[Stored dataset items]
——————————
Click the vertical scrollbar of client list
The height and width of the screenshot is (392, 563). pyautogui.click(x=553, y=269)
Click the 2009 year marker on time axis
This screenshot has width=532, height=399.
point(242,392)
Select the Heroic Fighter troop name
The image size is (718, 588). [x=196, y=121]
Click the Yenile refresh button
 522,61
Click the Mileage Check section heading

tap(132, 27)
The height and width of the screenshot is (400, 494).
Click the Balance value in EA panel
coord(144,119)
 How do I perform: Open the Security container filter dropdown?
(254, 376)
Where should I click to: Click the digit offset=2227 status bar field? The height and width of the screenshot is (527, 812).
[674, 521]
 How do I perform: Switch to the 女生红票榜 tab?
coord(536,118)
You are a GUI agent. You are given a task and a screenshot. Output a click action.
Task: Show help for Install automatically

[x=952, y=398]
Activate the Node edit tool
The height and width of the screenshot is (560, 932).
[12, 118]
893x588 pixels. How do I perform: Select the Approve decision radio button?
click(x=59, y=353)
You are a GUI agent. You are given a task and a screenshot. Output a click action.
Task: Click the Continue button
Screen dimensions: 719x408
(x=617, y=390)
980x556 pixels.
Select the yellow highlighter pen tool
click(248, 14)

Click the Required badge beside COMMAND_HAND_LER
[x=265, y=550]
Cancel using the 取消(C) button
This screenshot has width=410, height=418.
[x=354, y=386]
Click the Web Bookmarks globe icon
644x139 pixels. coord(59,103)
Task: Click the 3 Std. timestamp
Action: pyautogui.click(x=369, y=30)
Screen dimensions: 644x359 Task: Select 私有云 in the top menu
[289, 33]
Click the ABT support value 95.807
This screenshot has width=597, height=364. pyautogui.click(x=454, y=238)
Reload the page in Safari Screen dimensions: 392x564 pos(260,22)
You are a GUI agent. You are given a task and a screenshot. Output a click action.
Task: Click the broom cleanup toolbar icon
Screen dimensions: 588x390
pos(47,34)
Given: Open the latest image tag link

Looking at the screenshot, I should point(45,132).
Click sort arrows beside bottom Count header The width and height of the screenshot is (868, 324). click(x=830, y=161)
——————————
-- DIRECTIONS --
All lines from the one with "Click the Required" through the end of the data must be repeated exactly, and nothing else may be repeated.

-- REPLY --
Click the Required badge beside COMMAND_HAND_LER
[x=265, y=550]
Cancel using the 取消(C) button
This screenshot has width=410, height=418.
[x=354, y=386]
Click the Web Bookmarks globe icon
644x139 pixels. coord(59,103)
Task: Click the 3 Std. timestamp
Action: pyautogui.click(x=369, y=30)
Screen dimensions: 644x359 Task: Select 私有云 in the top menu
[289, 33]
Click the ABT support value 95.807
This screenshot has width=597, height=364. pyautogui.click(x=454, y=238)
Reload the page in Safari Screen dimensions: 392x564 pos(260,22)
You are a GUI agent. You are given a task and a screenshot. Output a click action.
Task: Click the broom cleanup toolbar icon
Screen dimensions: 588x390
pos(47,34)
Given: Open the latest image tag link

Looking at the screenshot, I should point(45,132).
Click sort arrows beside bottom Count header The width and height of the screenshot is (868, 324). click(x=830, y=161)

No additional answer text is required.